(Dataset entries)
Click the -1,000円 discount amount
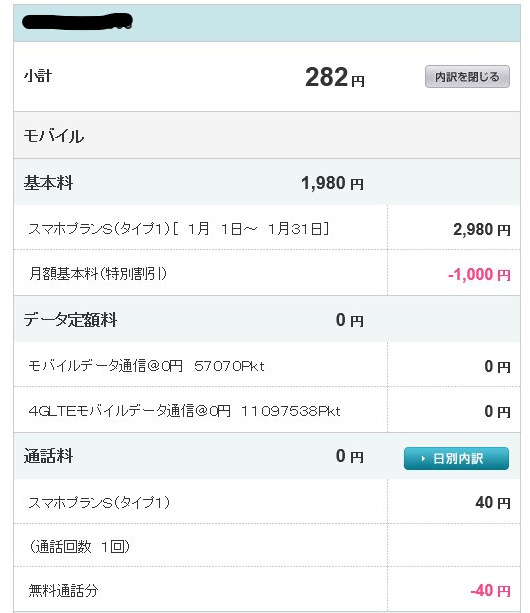The height and width of the screenshot is (613, 530). [479, 274]
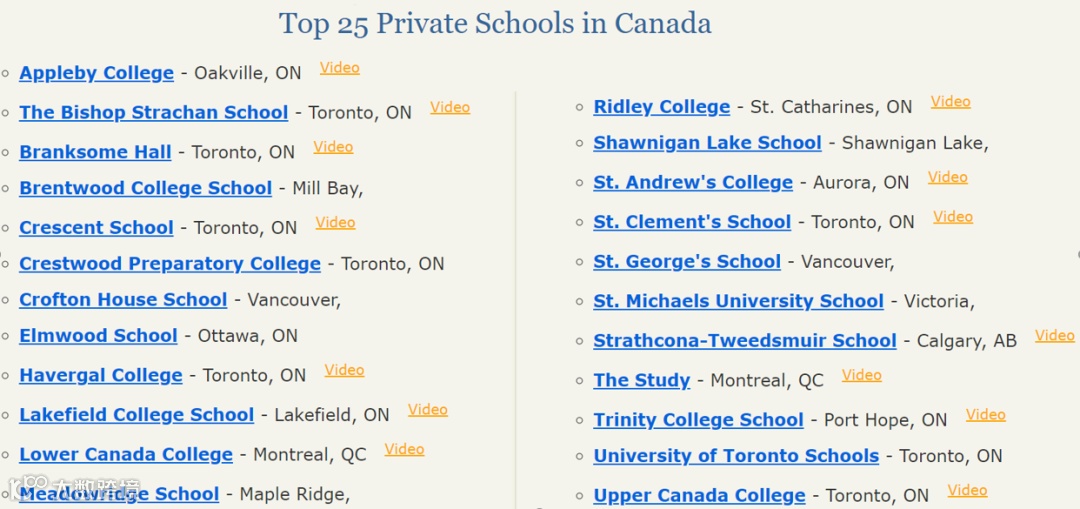Image resolution: width=1080 pixels, height=509 pixels.
Task: Watch the Appleby College video
Action: click(340, 67)
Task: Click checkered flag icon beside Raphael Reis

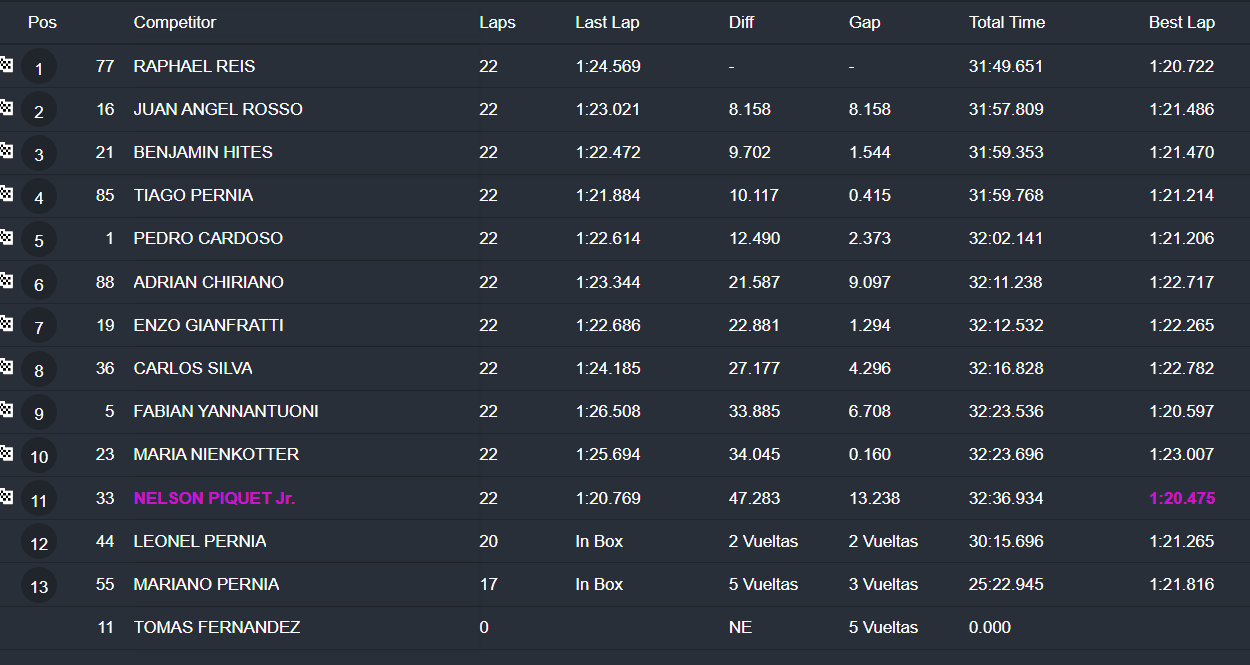Action: click(x=5, y=65)
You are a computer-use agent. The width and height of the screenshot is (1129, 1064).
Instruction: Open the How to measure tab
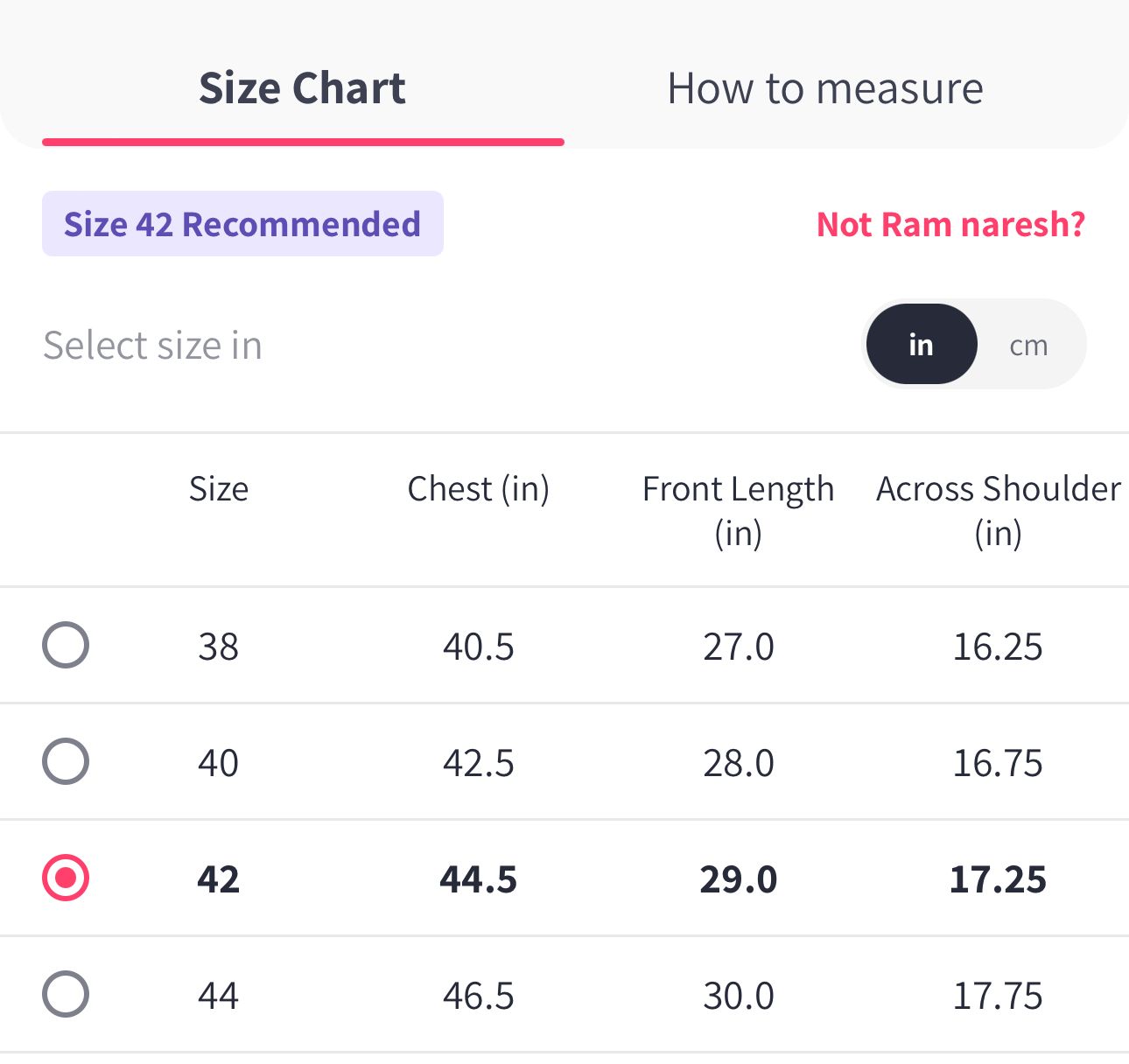click(824, 89)
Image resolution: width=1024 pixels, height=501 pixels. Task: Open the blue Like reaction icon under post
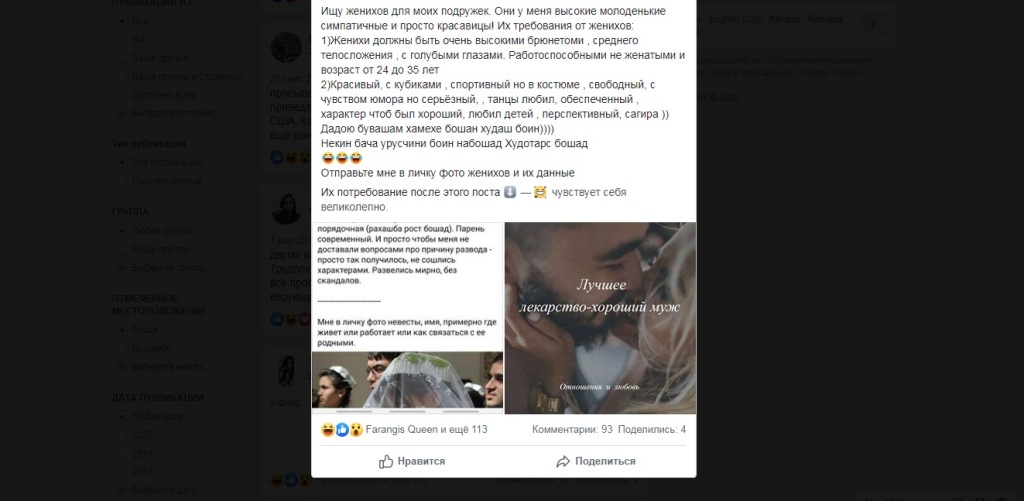coord(342,430)
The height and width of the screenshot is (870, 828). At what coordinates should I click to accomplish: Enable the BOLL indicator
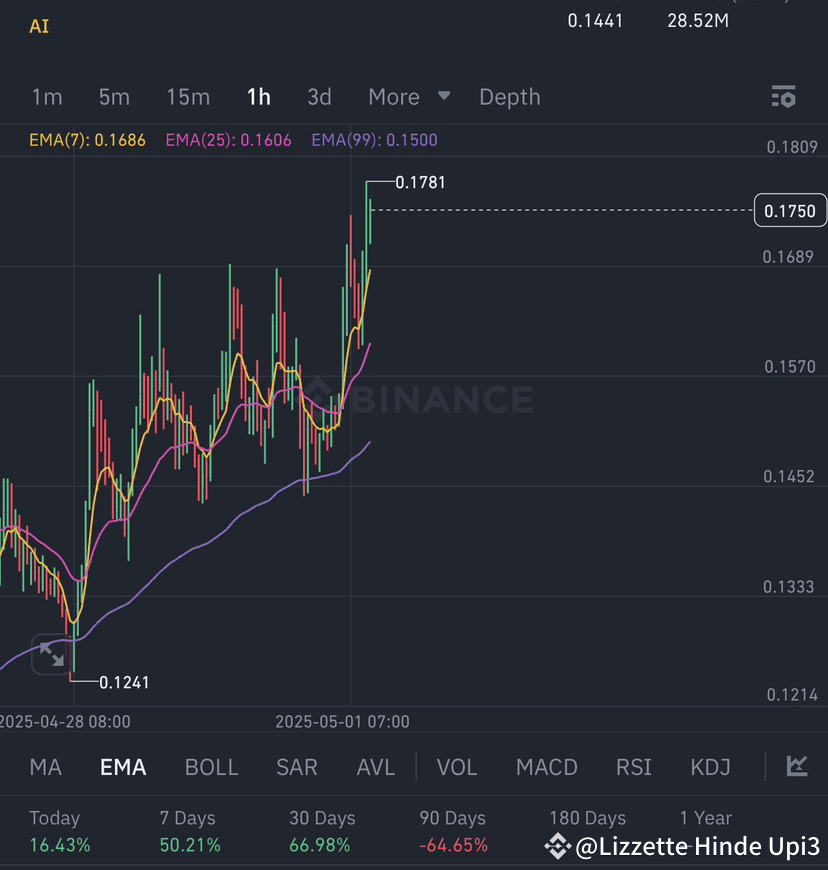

• **TASK DIRECTIONS**
Skip the pictures, then retype every line above exactly.

• **SOLUTION FOR THIS EXERCISE**
Click the -1,000円 discount amount
The height and width of the screenshot is (613, 530). [479, 274]
Image resolution: width=1080 pixels, height=509 pixels.
Task: Watch the Appleby College video
Action: click(340, 67)
Task: Click checkered flag icon beside Raphael Reis

Action: click(x=5, y=65)
You are a computer-use agent. The width and height of the screenshot is (1129, 1064).
Instruction: Open the How to measure tab
click(824, 89)
Image resolution: width=1024 pixels, height=501 pixels. Task: Open the blue Like reaction icon under post
coord(342,430)
The height and width of the screenshot is (870, 828). At what coordinates should I click to accomplish: Enable the BOLL indicator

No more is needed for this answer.